Accounting¶

The accounting funcionality of SLURM batch system keeps track of the resources spent by users while running jobs on Devana cluster. In order to submit a job on cluster the user must have access to the project (either testing, regular or commercial) which has a sufficient free allocation to run the job. You can find more information on how to get access and create a user project here.

There are two kind af allocations available for the project

CPU allocation (to be spend on the general purpose nodes)
GPU allocation (for the jobs that require accellerated nodes)

The appropriate time limits are spending automatically, just by selecting a partition for job execution. You can check your remaining allocation using sprojects command.

If you are out of project quota, your job submission will still work normally, however the jobs will stay in pending state as in the following example:

Out of project quota


login01:~$ squeue
    JOBID PARTITION     NAME     USER ST       TIME  NODES NODELIST(REASON)
    224     short    example     user PD       0:00      1 (QOSGrpBillingMinutes)

Billing Units¶

The project allocations are by default awarded in corehours and since one compute node has 64 cores, running your job for one hour on one node should substract 64 corehours from you project allocation. There are however situations when your job does not utilize all 64 CPU cores while still occuppying the whole node (e.g. some memory intensive calculations). The job accounting is therefore performed in arbitrary billing units which take care of a fair tracking of job resources. Billing units are calculated as follows:

BU=MAX(# of cores, memory in GB * 0.256, # of GPUs * 16)

You can check you job's billing units rate by scontrol show job JOBID command. The following examples demonstrate billing units behaviour in more detail:

Different jobs utilizaton

MPI jobs on all CPU coresMPI jobs on part of the CPU coresLarge memory jobsGPU jobs

In this case we are running a job on all 64 cores within 1 node. The billing rate is therefore 64.

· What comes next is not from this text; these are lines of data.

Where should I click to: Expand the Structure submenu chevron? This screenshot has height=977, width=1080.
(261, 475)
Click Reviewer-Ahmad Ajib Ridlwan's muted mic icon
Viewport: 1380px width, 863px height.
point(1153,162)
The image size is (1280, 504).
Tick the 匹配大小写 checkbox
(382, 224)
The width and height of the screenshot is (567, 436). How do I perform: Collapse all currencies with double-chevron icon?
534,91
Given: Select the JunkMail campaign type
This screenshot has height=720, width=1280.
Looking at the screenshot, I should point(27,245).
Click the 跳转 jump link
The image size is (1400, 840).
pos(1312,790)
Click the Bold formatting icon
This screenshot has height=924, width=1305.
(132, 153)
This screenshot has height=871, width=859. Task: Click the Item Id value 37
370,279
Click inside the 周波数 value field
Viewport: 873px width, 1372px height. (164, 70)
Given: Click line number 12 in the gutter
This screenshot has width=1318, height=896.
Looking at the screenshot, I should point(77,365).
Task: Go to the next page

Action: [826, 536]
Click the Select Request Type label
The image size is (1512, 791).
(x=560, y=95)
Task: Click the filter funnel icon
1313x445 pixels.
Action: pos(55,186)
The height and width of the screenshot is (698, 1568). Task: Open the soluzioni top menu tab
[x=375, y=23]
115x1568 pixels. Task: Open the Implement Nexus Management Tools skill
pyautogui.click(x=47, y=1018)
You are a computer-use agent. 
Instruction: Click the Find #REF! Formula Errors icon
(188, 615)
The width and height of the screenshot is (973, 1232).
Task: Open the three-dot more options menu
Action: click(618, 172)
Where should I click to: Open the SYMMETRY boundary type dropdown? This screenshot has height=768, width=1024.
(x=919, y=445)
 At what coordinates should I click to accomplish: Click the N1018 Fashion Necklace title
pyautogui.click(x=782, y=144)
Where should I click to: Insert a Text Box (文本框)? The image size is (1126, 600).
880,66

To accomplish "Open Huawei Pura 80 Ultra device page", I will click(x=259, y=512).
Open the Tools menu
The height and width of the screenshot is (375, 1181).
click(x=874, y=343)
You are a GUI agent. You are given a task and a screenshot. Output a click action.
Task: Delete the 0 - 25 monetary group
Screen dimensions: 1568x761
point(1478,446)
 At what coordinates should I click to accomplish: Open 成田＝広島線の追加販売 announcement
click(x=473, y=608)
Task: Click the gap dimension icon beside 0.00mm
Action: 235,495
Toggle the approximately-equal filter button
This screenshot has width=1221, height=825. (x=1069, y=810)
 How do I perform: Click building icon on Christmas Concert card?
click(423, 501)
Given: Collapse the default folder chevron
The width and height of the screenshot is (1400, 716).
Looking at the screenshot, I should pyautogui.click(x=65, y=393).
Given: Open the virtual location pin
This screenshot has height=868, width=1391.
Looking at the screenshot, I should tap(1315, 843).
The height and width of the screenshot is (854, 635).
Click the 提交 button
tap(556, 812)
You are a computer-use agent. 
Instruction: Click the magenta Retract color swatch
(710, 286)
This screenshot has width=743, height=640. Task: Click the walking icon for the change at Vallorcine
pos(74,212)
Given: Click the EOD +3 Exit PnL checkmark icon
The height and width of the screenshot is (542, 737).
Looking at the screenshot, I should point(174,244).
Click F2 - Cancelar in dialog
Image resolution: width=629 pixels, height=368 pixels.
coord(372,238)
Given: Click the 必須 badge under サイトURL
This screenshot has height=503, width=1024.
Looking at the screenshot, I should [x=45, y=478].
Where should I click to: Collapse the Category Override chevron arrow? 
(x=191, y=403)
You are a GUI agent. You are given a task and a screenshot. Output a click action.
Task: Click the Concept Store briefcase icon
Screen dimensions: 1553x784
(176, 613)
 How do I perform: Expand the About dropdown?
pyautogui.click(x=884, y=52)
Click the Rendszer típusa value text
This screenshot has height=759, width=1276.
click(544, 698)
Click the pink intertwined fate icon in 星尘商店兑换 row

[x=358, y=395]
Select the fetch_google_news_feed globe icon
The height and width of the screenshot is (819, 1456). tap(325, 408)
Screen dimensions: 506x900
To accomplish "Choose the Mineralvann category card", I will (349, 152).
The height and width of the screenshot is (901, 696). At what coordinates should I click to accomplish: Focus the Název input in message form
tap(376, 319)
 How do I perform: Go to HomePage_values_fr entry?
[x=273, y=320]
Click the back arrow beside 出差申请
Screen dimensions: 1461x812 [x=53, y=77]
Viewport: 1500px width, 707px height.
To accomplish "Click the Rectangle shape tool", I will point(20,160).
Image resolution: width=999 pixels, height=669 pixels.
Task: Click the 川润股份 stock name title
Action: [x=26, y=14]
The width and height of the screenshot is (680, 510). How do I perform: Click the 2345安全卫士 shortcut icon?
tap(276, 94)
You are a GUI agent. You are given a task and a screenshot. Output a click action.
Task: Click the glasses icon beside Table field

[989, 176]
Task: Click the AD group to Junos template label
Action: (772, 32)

 demovic@login02 ~ > srun -n 64 --pty bash
   srun: job 30925 queued and waiting for resources
   srun: job 30925 has been allocated resources
 

 demovic@n043 ~ > scontrol show job 30925
   JobId=30925 JobName=bash
   UserId=demovic(187000051) GroupId=demovic(187000051) MCS_label=N/A
   Priority=18994 Nice=0 Account=p70-23-t QOS=p70-23-t
   JobState=RUNNING Reason=None Dependency=(null)
   Requeue=1 Restarts=0 BatchFlag=0 Reboot=0 ExitCode=0:0
   RunTime=00:00:07 TimeLimit=UNLIMITED TimeMin=N/A
   SubmitTime=2023-08-08T15:08:13 EligibleTime=2023-08-08T15:08:13
   AccrueTime=2023-08-08T15:08:13
   StartTime=2023-08-08T15:08:14 EndTime=Unknown Deadline=N/A
   SuspendTime=None SecsPreSuspend=0 LastSchedEval=2023-08-08T15:08:14 Scheduler=Main
   Partition=ncpu AllocNode:Sid=login02:9298
   ReqNodeList=(null) ExcNodeList=(null)
   NodeList=n043
   BatchHost=n043
   NumNodes=1 NumCPUs=64 NumTasks=64 CPUs/Task=1 ReqB:S:C:T=0:0::
   TRES=cpu=64,mem=250G,node=1,billing=64
   Socks/Node=* NtasksPerN:B:S:C=0:0:: CoreSpec=*
   MinCPUsNode=1 MinMemoryCPU=4000M MinTmpDiskNode=0
   Features=(null) DelayBoot=00:00:00
   OverSubscribe=OK Contiguous=0 Licenses=(null) Network=(null)
   Command=bash
   WorkDir=/home/demovic
   Power=

Similar as above, but utilizing 2 full nodes. Thus the billing rate is 128 (2*64).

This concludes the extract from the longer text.